The Salem Witch Museum is a lot like a Hammer horror movie. Some of the audio effects–especially the rushing wind–even sound borrowed from one. It’s not bad to look at: there are costumes and scenes that ought to be dramatic: jail cells, trial courts, a gallows–even a giant Devil. But the same qualities that make it bad history, make it poor entertainment. The Witchcraft Trials are presented as lurid, unrelated episodes. There’s no cause and effect to string this story together, to make it truly chilling. It’s dusty and dated and the mannequins have seen better days. If you’re looking for a clear and concise summary of the events of 1692, you won’t find it here.

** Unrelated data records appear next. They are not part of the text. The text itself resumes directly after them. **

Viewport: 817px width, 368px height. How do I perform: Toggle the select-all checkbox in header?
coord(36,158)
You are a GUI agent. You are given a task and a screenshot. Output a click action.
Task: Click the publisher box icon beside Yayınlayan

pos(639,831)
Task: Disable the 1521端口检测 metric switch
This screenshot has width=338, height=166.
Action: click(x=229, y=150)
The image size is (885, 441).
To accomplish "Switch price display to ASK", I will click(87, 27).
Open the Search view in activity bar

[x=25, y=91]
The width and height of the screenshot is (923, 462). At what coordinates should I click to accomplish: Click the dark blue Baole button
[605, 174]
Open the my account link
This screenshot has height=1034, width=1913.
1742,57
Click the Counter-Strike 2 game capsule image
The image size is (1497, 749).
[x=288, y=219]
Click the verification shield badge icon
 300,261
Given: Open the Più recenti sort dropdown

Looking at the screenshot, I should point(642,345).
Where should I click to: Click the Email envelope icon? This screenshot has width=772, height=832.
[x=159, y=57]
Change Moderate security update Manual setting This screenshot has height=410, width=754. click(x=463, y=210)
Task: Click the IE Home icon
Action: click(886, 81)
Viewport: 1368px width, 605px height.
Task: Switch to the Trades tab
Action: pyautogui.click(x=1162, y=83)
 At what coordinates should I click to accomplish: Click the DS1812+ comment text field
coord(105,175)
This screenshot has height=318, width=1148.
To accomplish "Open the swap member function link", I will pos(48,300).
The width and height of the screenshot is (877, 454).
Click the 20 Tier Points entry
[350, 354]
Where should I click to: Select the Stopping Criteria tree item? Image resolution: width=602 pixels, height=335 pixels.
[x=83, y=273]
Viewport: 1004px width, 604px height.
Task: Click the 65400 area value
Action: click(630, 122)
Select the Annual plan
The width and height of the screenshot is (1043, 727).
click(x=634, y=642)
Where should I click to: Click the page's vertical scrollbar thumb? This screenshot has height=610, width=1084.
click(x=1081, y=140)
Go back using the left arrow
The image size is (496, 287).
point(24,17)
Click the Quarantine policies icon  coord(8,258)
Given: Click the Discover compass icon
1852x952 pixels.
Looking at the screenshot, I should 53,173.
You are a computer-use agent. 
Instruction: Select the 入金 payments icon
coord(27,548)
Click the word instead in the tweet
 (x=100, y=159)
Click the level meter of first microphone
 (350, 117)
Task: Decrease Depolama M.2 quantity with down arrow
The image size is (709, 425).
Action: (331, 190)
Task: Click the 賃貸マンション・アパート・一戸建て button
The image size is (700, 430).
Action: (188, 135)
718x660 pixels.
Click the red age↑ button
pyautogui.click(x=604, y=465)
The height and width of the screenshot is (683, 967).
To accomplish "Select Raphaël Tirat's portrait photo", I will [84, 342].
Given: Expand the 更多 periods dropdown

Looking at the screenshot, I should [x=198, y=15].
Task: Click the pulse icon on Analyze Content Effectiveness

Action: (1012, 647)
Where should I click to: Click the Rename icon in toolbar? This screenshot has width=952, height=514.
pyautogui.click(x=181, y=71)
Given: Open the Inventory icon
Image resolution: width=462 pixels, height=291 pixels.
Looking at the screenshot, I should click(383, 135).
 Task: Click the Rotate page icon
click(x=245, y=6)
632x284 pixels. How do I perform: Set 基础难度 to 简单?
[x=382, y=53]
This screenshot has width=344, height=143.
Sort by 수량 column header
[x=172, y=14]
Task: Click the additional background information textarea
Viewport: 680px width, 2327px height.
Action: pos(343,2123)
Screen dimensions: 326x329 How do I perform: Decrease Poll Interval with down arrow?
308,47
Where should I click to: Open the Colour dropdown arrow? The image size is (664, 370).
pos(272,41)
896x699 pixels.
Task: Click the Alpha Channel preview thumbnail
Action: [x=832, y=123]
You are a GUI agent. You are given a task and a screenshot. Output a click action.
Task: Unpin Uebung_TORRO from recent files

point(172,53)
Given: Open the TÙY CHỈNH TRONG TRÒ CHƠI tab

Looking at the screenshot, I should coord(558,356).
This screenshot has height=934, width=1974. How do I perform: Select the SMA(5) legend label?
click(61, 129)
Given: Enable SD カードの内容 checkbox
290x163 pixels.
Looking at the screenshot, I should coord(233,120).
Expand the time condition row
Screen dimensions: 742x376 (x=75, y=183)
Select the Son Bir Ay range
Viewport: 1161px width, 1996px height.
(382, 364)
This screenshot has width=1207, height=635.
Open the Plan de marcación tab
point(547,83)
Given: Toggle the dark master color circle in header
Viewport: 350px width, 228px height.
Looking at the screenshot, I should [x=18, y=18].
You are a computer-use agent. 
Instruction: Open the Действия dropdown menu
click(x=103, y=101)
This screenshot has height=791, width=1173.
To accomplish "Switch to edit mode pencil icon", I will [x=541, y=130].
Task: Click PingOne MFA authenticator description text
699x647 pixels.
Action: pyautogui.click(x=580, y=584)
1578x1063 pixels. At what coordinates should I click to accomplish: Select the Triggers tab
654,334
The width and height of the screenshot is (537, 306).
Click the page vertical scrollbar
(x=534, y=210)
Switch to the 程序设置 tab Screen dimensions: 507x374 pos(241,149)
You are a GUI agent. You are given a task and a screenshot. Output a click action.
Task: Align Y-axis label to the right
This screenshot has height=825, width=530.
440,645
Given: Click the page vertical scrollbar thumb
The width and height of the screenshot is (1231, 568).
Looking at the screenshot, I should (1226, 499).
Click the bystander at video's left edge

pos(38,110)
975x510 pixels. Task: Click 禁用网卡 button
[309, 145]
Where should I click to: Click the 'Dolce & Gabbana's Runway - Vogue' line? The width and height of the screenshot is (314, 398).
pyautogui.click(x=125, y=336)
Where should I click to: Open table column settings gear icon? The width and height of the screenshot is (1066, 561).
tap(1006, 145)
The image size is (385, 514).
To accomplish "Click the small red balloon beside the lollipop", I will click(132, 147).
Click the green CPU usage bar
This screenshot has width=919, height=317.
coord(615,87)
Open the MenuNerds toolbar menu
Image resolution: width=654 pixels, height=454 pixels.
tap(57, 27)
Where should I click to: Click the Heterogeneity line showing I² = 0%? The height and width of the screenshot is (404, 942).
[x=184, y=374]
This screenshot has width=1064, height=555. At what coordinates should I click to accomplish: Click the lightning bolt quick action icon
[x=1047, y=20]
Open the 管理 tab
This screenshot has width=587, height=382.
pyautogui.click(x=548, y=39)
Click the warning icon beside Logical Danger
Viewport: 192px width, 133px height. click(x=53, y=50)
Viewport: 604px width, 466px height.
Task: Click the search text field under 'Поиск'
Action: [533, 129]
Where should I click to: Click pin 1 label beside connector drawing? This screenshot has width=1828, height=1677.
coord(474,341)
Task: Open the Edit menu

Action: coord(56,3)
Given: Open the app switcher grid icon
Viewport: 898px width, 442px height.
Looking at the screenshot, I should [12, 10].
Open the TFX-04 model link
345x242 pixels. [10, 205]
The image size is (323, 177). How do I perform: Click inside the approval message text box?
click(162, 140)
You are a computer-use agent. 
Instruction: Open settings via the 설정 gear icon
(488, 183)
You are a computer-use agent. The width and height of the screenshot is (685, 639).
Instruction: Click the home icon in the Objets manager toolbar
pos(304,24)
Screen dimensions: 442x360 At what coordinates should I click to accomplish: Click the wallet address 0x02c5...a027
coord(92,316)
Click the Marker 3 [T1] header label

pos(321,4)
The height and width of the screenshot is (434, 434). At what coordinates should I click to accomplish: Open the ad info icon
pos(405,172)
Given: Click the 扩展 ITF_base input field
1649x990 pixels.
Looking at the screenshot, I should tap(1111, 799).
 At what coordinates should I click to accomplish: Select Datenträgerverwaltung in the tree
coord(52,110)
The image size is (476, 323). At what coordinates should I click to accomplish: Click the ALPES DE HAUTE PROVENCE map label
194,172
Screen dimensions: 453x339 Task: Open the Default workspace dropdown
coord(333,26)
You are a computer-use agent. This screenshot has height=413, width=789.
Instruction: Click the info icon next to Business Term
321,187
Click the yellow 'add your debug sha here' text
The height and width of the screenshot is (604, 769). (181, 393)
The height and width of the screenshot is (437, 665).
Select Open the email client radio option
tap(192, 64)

Sadly, these days, you can hardly find it at all in Salem. The Peabody Essex, repository for the 600 surviving trials documents owned by the Commonwealth, no longer displays or interprets them. Most tourists don’t have time for a side trip to Danvers, former Salem Village, where the trouble started, and the excellent Rebecca Nurse Homestead.
But there is one site in Salem where you can hear an accurate account of the trials and peek inside an authentic 17th century home. The Witch House, on Essex Street at the edge of the McIntire district, was owned by trials judge Jonathon Corwin, and offers a great introduction to the events of 1692, but the house is small and tours are limited. If you have only one day to spend in Salem, start your visit there.